Too many people still think of Jim Crow laws an 'ancient history,' the author asserts. "They may recognize the names Rosa Parks and Fred Shuttlesworth, and know something about lynching, but they likely have little sense of the quotidian violence that shaped routine experiences like grocery shopping and tied the nation's legal institutions to its racial culture." As I write this, it's weeks after a white supremacist gunman opened fire in a grocery store in Buffalo, in a heinous hate crime that targeted Black shoppers, of whom he murdered several. The fact that what happened to this woman in Donaldsonville still happens to this day, in 2022, is beyond abominable and I don't have words for it.

The other misunderstood/little understood area that the author wants to address is the myth that Jim Crow laws only operated in the South. They very much operated, in many cases just as violently, in the North of the United States, and followed families who were fleeing from the worst of Jim Crow to places like the west coast and California. It followed these Black families and populations wherever they went.

As the author asserts, "It was not so much tied to a geographical place [Jim Crow laws] as it was a national project, supported not just by the violence of 'the locals' but by a national legal system that endorsed and sustained a missionary commitment to a future of perpetual white rule." These powerful, searing words serve as a reminder of the work and reckoning America still needs to do to reconcile with this part not only of its past but also its present.

For readers who are not aware of other little-known atrocities of racialized violence, such as the Colfax massacre in Colfax, Louisiana on Easter Sunday 1873, this text will illuminate and fill out the gaps in knowledge for those wishing to know more. In this case, although 97 members of the white mob were indicted under federal law, only 9 were charged. If this sounds familiar it's because it should...the disproportionate amount of white perpetrators of racialized crimes overwhelmingly get not very much in the way of legal consequences, if at all, or if they do, they get reduced sentences. Compare this to the overly high amounts of incarceration and criminalization of Black populations and the results are staggering.

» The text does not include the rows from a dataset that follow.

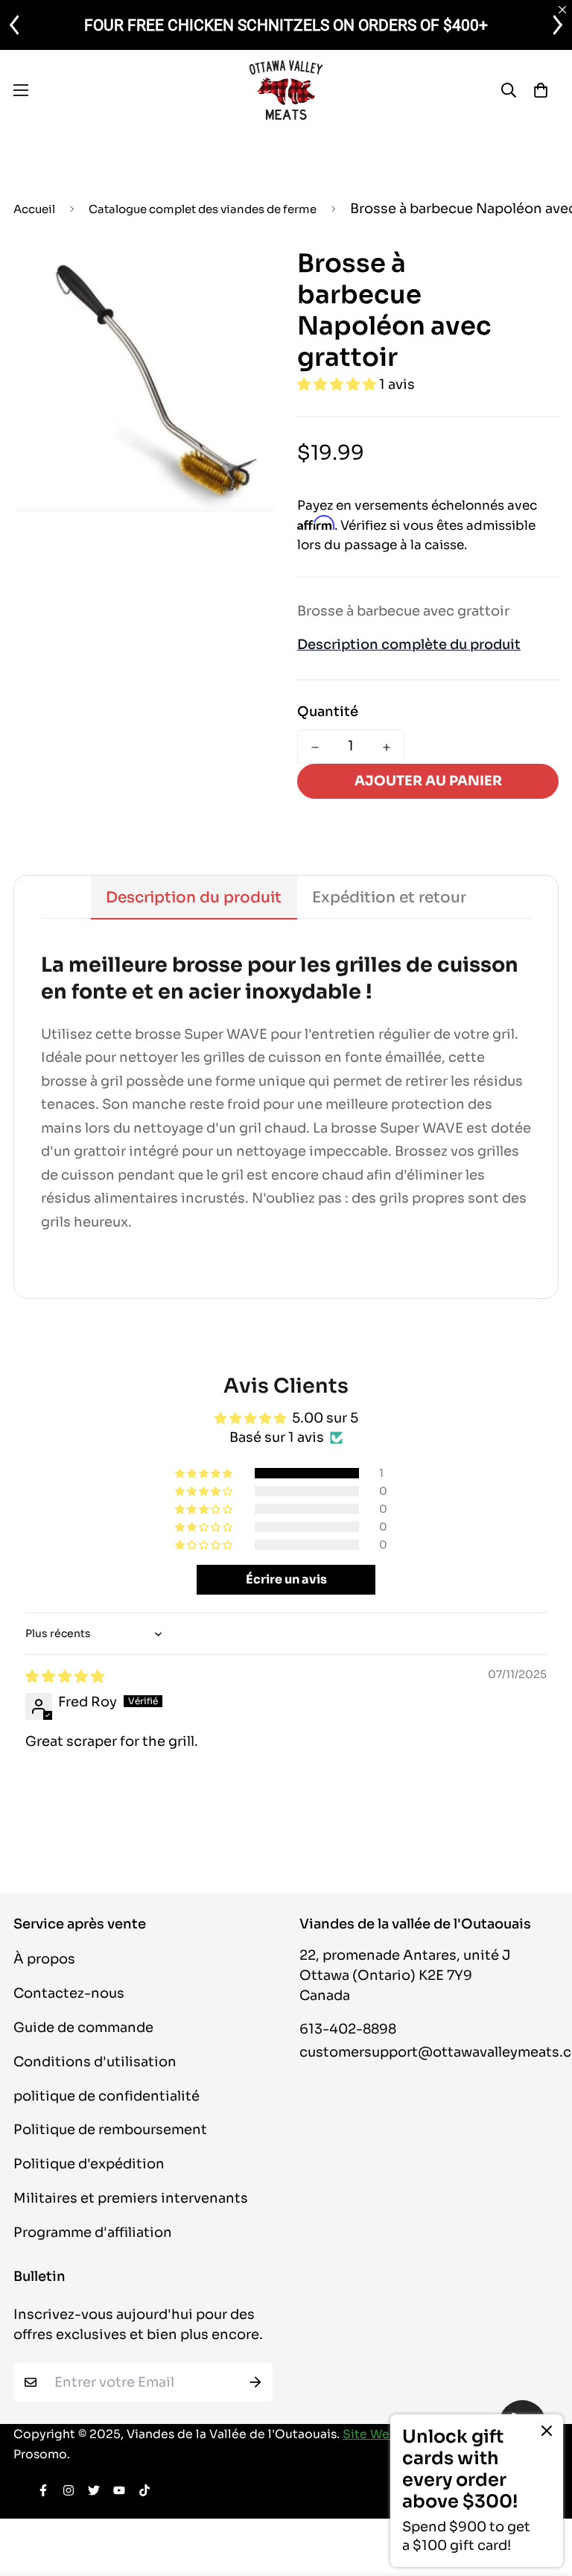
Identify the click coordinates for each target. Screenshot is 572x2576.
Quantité (327, 711)
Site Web (370, 2434)
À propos (44, 1959)
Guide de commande (83, 2027)
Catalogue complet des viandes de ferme (203, 209)
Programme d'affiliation (92, 2232)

What happened to George Floyd was an extension of Jim Crow--the police officers who murdered him indeed performed a public execution in 2020, and it is not radical at all to say that it was a lynching. Anyone who knows the deeper history and implications of lynchings also knows this to be true.

The author discusses significant cases such as that of Reverend A.H. Hampton from the 1860s.

Any reader seeking to understand better the links of why transatlantic slavery and Jim Crow laws have continued to reverberate and are still issues that play out against Black Americans to this day needs to read this powerful, well-researched text.

Of particular interest, the author devotes much of the text to exploring several cases that occurred in Louisiana, the primary area of my research.

Readers who also want to know more about the history of the NAACP and how they worked to fight against racialized violence will benefit from this text.

This book is so much more than segregated seating on buses and other forms of public transport, or vicious murders that happened and went unreported in many cases. It also examines the ways the law was built to maximize punitive measures against Black Americans in the Reconstruction Era that are still in many ways in effect today.

As well, the book details forms of protest that Black populations engaged in and are now engaging in, particularly in Birmingham Alabama. While everyone knows the name Emmett Till (or should), few have heard of Robert Sands, fifteen years old, who was shot in 1950 as he passed through a white neighborhood in Birmingham. He died from his wounds.

There's also a section toward the end of the book that goes into the issue of reparations, and key considerations that must be taken into account.